Quello che per me, fino a poco tempo prima, era solo un pittoresco lago della Valmalenco, è diventato quello che per milioni di africani è quotidianamente una sfida alla sopravvivenza. “Palù” per i francesi. “Malaria” per gli italiani. Una mezzoretta di brividi intensi. Febbre a 39. Diarrea. Vomito. Quattro giorni a letto. Una settimana di riposo… e via! Si riprende. Ma con un piccolo bagaglio di incontri in più.

 

***Un forte acquazzone ha caratterizzato tutta la giornata. L’infermiere del nostro centro di Kila si è fatto 30 Km in moto sotto l’acqua per recuperare una bombola del gas. “Senza questa, il frigor dell’ospedale non può andare. Abbiamo tutti i vaccini contro la poliomelite. Non voglio dare acqua ai bambini”. Dieci minuti di pausa, un te caldo e il ritorno. Altri 30 Km su piste improbabili rese insidiose dal fango. Grazie, Moise!  Prima di partire mi guarda: “Sì, è proprio palù”.

 

***I bianchi sono deboli, si sa. Poi è la prima volta… Meglio farsi vedere da un dottore vero. Per far questo bisogna arrivare a Maroua. Il dottore che incontriamo è giovane. Del sud. Il nome un po’ bizzarro: Jovanny. Mi visita con attenzione. Un infermiere entra e comincia a parlare. “Il tipo che è arrivato non vuole mettersi a letto” “Perchè?” risponde il medico. “Mancano le lenzuola” “E dagliele allora!” “Ma… chi paga?” “Le paghi tu? E’ gente che soffre. Viene da lontano. Ha il diritto di essere curata”. L’infermiere resta interdetto.
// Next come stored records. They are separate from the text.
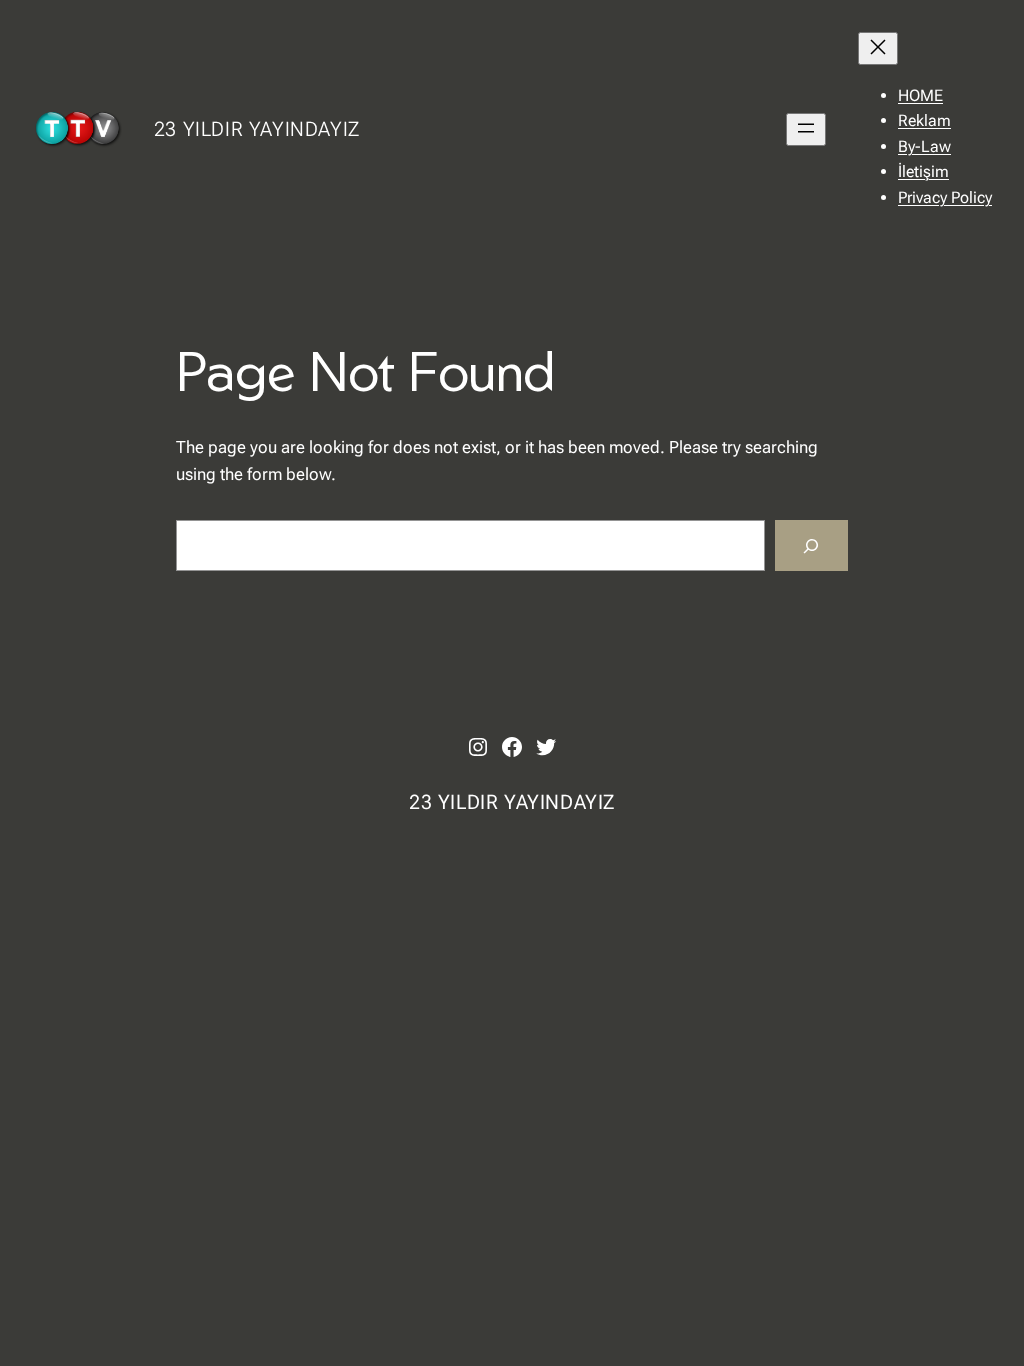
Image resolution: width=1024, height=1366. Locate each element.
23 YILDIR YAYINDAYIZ (257, 129)
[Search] (811, 545)
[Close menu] (878, 48)
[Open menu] (806, 129)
Non è abituato a sentire parole simili. Neanch’io. Normalmente, chi non ha soldi, viene sbattuto fuori. Non ha diritto di essere curato, neanche se grave.

 

***Nella settimana di riposo sono stato bombardato da visite continue. Le persone più lontane, le più insospettate erano lì. Uomini, donne, bambini. Pochi minuti per farmi sentire la loro vicinanza, la loro condivisione. Il momento della sofferenza non è vissuto in solitudine, ma apre ad una trama di relazioni molto belle. Altro che mandare i bambini dai vicini di casa perchè non vedano, non sappiano…

 

***Dopo una settimana mi sento bene. Per sicurezza rifaccio il test. C’è ancora del plasmodium nell’organismo. Forse non sono guarito bene? Il dottore sorride e mi dice: “Non si preoccupi, solamente: Benvenuto nei paesi tropicali!” Già. Mi sento uno di loro. In effetti, è la malaria la vera malattia che minaccia i nostri popoli. E una domanda mi gira per la testa. Ci sono molti progetti di aiuto da parte di tutto il mondo per curare i malati di AIDS in Africa di cui sono sinceramente grato. L’AIDS è una piaga in Africa che rischia di divenire pandemia. Anche la CEI, con i fondi dell’8 per mille, sta portando avanti dei buoni progetti in Cameroun. Ma ho sempre l’impressione che ingaggiando una lotta contro l’AIDS stiamo lottando contro le nostre paure, contro una malattia che ci fa paura perchè ci tocca da vicino. Mentre la malaria, sconosciuta, per fortuna, oggi, in Europa, non ci dice niente. Non smuove gli istituti di ricerca. Ma sono diversi i bambini che ho visto morire di malaria. E questo non mi lascia tranquillo.

 

***E adesso… Mi sembra di vederla. Non sa se piangere o se ridere: “Disgrazia! Non mi avevi detto niente. Torna a casa! E io che ero tranquilla…” Ciao, mamma! Per così poco?